I've renewed a promise to myself to write a new entry at least once a week. So here goes.

It was great seeing all of you in Seattle, where the weather was wonderful and the company even better. Thanks, Susan and Tom and Mary, for making room for me in the middle of your busy weekend. And thanks to the rest of you for doing your usual best to put together an impromptu party with fabulous snacks.

Here in NYC, we're having Seattle weather - rain, rain, rain. Lucky for them, Sophie and Melissa are in Puerto Rico and missing the precip. Specifically, they're on the Isla de Vieques, where the horses run wild and the water in a certain bay is luminescent.
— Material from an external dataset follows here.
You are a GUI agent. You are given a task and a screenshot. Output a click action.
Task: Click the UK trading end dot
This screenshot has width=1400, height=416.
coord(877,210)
On Saturday, I went on a garden tour of the Lower East Side. The area we were in is also called Loisaida (pictures here), a word that even appears on street signs as an alternative name for Avenue C. It comes from casual use but also from a 1974 poem by the Nuyorican poet Bittman Rivas. Over the decades, the Lower East Side has changed from Jewish working class to Latino and Puerto Rican to hipster - and it's still changing.

I went there with a walking group called the Outdoors Club - I've done several walks with them, and this was by far the most interesting, culturally speaking. The gardens we visited were mostly community gardens and of wide variety - some purely floral, some with hardscape built by hand, many with found-object decoration. One was filled with stuffed animals and toy robots. These things hung from trees and walls and popped up out of the ground like little buried treasures.
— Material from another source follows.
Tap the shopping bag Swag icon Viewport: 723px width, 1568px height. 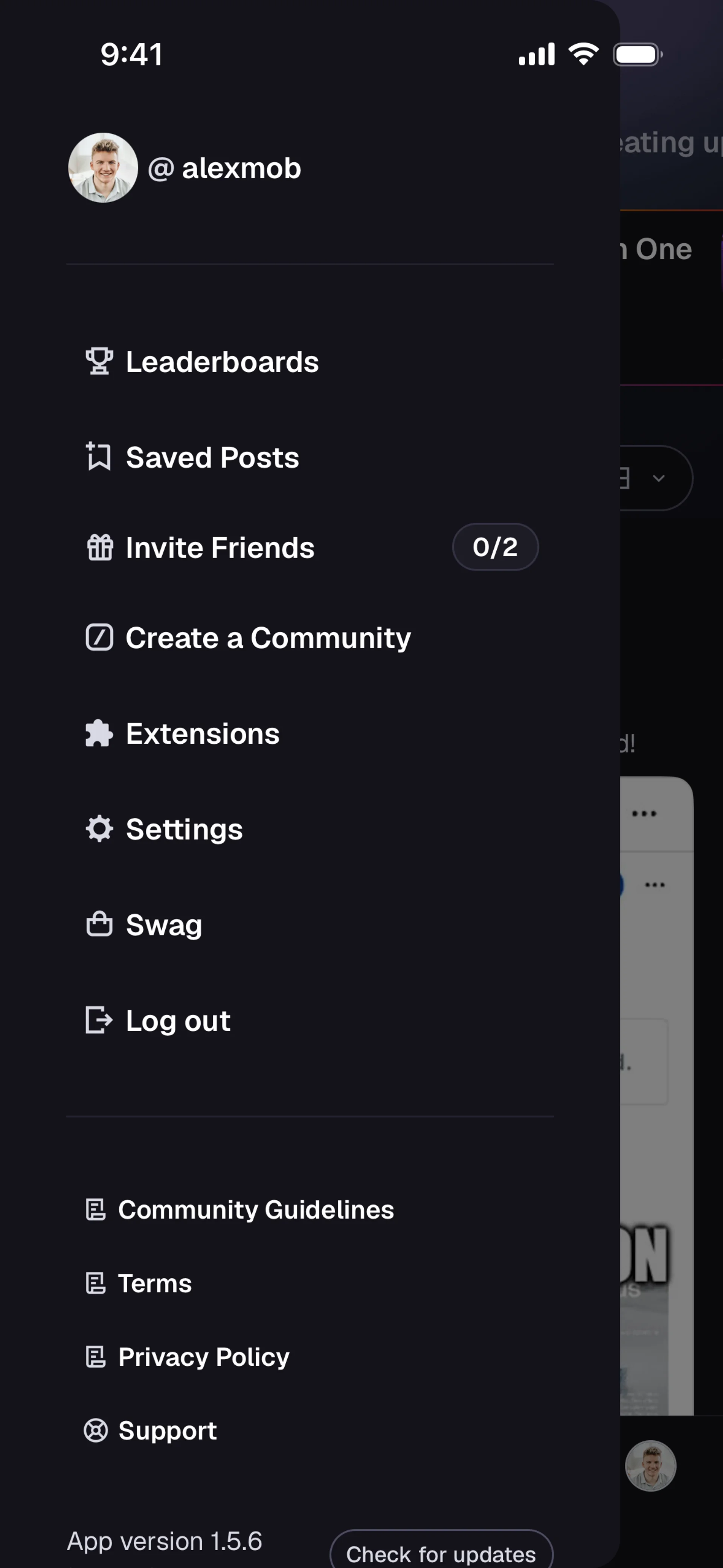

The best was more like a wild prarie field, filled with grass and sculpture. The Kenkelaba Sculpture Garden was a on a lot between two buildings that the community fought fiercely to keep from development when an old building was torn down by the city -- the same was true of many of the other gardens spaces.

The Kenkelaba garden was next to an an apartment building that's run as an artists' coop. Across the street was a gallery owned and run by the guy who owns the apartment building. He came out to talk with us and show us around his gallery, where he has pieces by most of the major African American artists of the last half century -- Jacob Lawrence, Romare Bearden, even Muhammed Ali. A tiny little place filled with treasures, plus a back garden full of chairs made of tools, computers, jerrycans, just about anything you can imagine.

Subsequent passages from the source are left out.